What if we decided we’re strong enough for the pain in our lives so instead of hiding from it we just rush straight toward it and allow our pain to become our power?
Glennon Doyle has recently blown my mind…
Like Aristotle – and this entire generation – I’m always on the pursuit of happiness. I’ve actually made it a full time job: I meditate, I journal, I do yoga, I practice gratitude, and I look for ways to distract myself and numb whatever pain I might have at the moment. What I’ve learned along the journey is that if you want to numb your pain there is a plethora of easy ways to do so. There’s Netflix, youtube, your smartphone, video games, and you don’t even have to leave your house for that. There’s also food and shopping, and you no longer need to leave the house for that either. So it’s become extremely convenient to numb your pain. So easy, it’s dangerous.
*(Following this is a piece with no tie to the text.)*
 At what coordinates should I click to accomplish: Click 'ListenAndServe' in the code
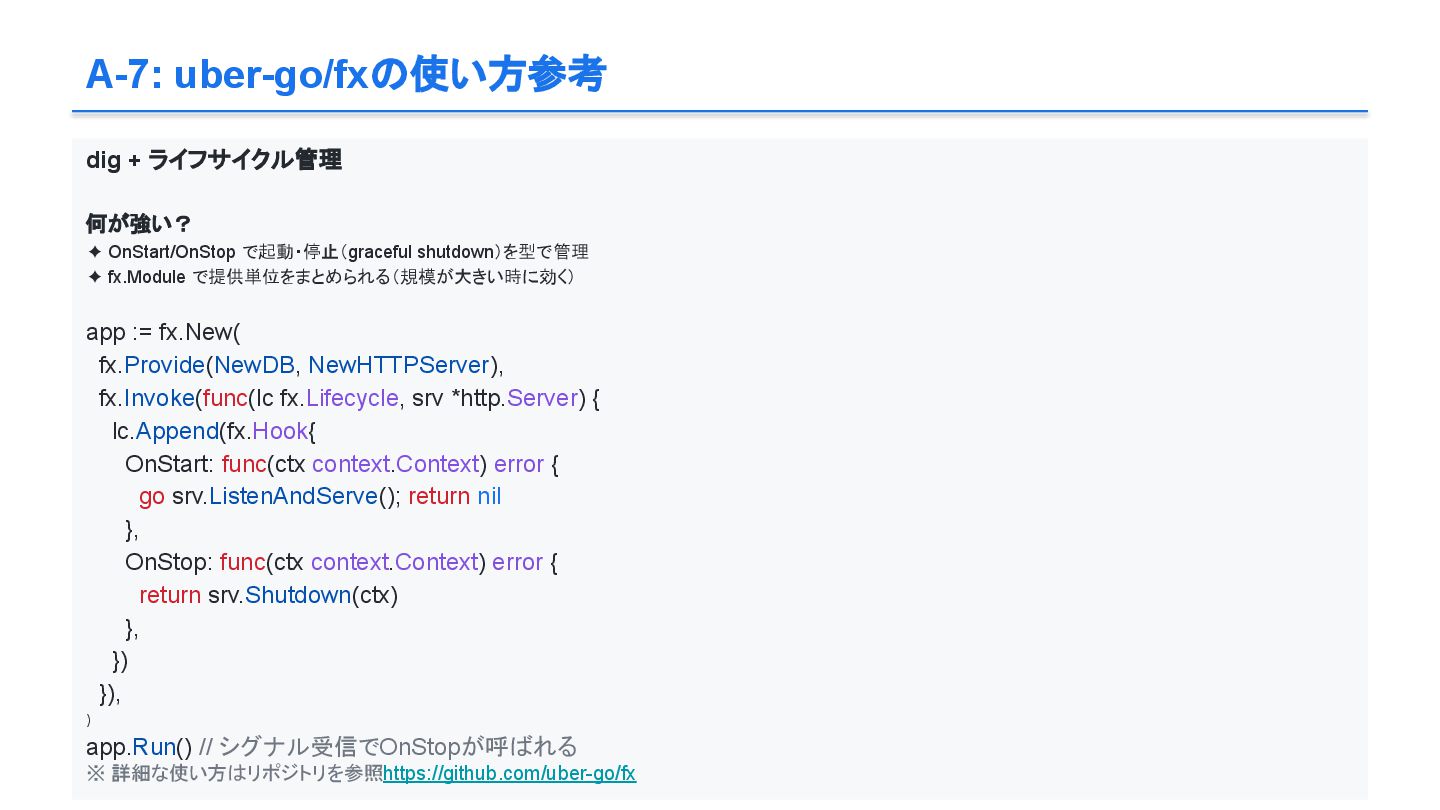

The pursue of happiness is a great thing. It’s what keep us alive and connected, it’s full of ups and downs and it’s not a destination, but a lifelong journey. But now there’s a pressure to be happy all the time. Everyone seems to be living their best life on instagram, so we’re all chasing this idea of instantaneous, permanent state of happiness, when that’s just not real. We’re no longer used to boredom and we don’t allow ourselves to sit down with our thoughts and feelings and work through them. We don’t know how to deal with our pain, and when we go through hurting and pain, life has a way of presenting us with easy buttons everywhere. We are so afraid of pain, but we should be afraid of the easy buttons, says Doyle. The easy buttons keeps us from facing the reality, they just numb us down while life goes by and we don’t feel anything. I used to categorise easy buttons as things like heavy drinking and drugs, but it goes beyond that. Technology has found a way to mess with our brain’s weaknesses the same way chemicals do, so being addicted to your phone is just as harming as drugs in many ways. I know I’ve done that many times. When I first moved to Germany and had no friends, I would spend hours watching Netflix and youtube because I convinced myself that would make me feels less lonely. And the truth is it did help for a while but when it’s too much it just becomes harming. Wasting hours of your day in front of a screen is not productive and it keeps you from dealing with your own thoughts. It was just my way of ignoring the reality and get through the day, until I eventually got tired of it.
And actually being happy all the time probably wouldn’t even feel that great. We need the ups and downs of life, that’s what makes life interesting and that’s what makes us strong and resilient. Having everything easy and happy all the time would most likely turn us into selfish, awful human beings. When you go through hardships that makes you more human and more connected to other people. The aftermath of pain makes us kinder, stronger and emphatic. Doyle says we should decide we’re strong enough for the pain in our lives so instead of hiding from it we just rush straight toward it and allow our pain to become our power. When pain comes knocking on our door we should open up and say come in and sit down and don’t leave until you’ve taught me what I need to know.
We are afraid of pain but we were made for pain. I think we can get a new perspective on life once we embrace that thought. I really do see pain in a different way now. The hard times have taught me very important lessons that I’ll certainly never forget.
“The journey of the love warrior is to stop hiding from her pain and instead turn directly towards it”.
What about you? What are your easy buttons?